"BAT SHALOM": UN APPELLO (21.07.06)

Noi, che facciamo parte di Bat Shalom, un'organizzazione di donne israeliane per la pace, impegnate nel chiedere la fine dell'occupazione e una pace giusta e sostenibile, basata sulla soluzione "due stati, due popoli", giudichiamo la continua escalation dell'uso della violenza e della forza nella nostra regione come una diretta minaccia piuttosto che come una potenziale soluzione. E' nostra convinzione che l'attuale escalation sia il diretto risultato dell'assenza di un processo politico per porre fine all'occupazione israeliana dei Territori palestinesi, inclusa Gaza. Per di piu', la politica israeliana di delegittimazione del governo palestinese legittimamente eletto, e pertanto la gestione unilaterale del conflitto, conduce all'assedio di Gaza e alla violazione dei diritti umani fondamentali di un'intera popolazione. Questo vuoto politico e' stato sfruttato da Hamas e Hezbollah per i loro scopi politici e per un contrattacco contro civili israeliani innocenti. Quindi, come cittadine/i israeliane/i, chiediamo al nostro governo di aprire negoziati con il governo palestinese eletto. Un passo immediato potrebbe fermare l'ulteriore distruzione del Libano, con un totale cessate il fuoco, e trattative per giungere allo scambio di prigionieri. Noi chiediamo alla comunita' internazionale, sia come singoli stati sia come entita' collettive, di condurre le parti a un percorso politico volto alla necessita' di por fine all'occupazione israeliana dei Territori palestinesi e alla soluzione dei due stati. Soltanto trattative politiche e una giusta e sostenibile pace garantiranno sicurezza per tutta la cittadinanza nella regione.

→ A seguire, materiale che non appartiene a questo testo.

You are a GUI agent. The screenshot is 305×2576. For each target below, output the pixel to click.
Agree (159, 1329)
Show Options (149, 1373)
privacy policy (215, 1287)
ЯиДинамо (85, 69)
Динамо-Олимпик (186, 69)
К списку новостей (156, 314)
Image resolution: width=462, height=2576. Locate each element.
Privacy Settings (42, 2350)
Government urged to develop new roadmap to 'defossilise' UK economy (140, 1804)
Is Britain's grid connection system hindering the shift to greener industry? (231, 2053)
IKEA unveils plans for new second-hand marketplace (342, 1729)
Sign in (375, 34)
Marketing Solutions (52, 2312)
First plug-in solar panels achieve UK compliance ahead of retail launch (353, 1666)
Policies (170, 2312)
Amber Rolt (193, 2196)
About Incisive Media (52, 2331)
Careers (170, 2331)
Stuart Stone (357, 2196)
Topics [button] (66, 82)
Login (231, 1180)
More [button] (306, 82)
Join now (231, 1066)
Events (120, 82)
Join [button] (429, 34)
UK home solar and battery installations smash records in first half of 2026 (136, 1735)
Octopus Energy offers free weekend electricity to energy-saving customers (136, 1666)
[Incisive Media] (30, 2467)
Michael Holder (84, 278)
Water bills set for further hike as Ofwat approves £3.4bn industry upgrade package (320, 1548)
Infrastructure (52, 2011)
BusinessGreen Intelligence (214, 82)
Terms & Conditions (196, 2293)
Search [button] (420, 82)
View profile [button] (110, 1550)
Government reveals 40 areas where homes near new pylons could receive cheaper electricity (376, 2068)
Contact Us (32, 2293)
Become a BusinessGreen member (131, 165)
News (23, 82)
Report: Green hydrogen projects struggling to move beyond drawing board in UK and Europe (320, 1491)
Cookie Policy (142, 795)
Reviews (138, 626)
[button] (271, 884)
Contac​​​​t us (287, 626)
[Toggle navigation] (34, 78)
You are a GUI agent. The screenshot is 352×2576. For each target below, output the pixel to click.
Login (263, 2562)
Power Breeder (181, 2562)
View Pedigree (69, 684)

GAZA ALLO STREMO SOTTO LA "PIOGGIA D'ESTATE" (Medici Senza Frontiere, 17/07/2006)

Da quando un suo soldato è stato rapito, l'esercito israeliano è entrato di nuovo nella striscia di Gaza. L’incursione, chiamata "Pioggia d'estate", ha provocato gravi danni a cose e persone. Laura Brav, nostro capo missione, racconta ciò che ha visto a Gaza. La testimonianza è stata raccolta il 12 luglio scorso.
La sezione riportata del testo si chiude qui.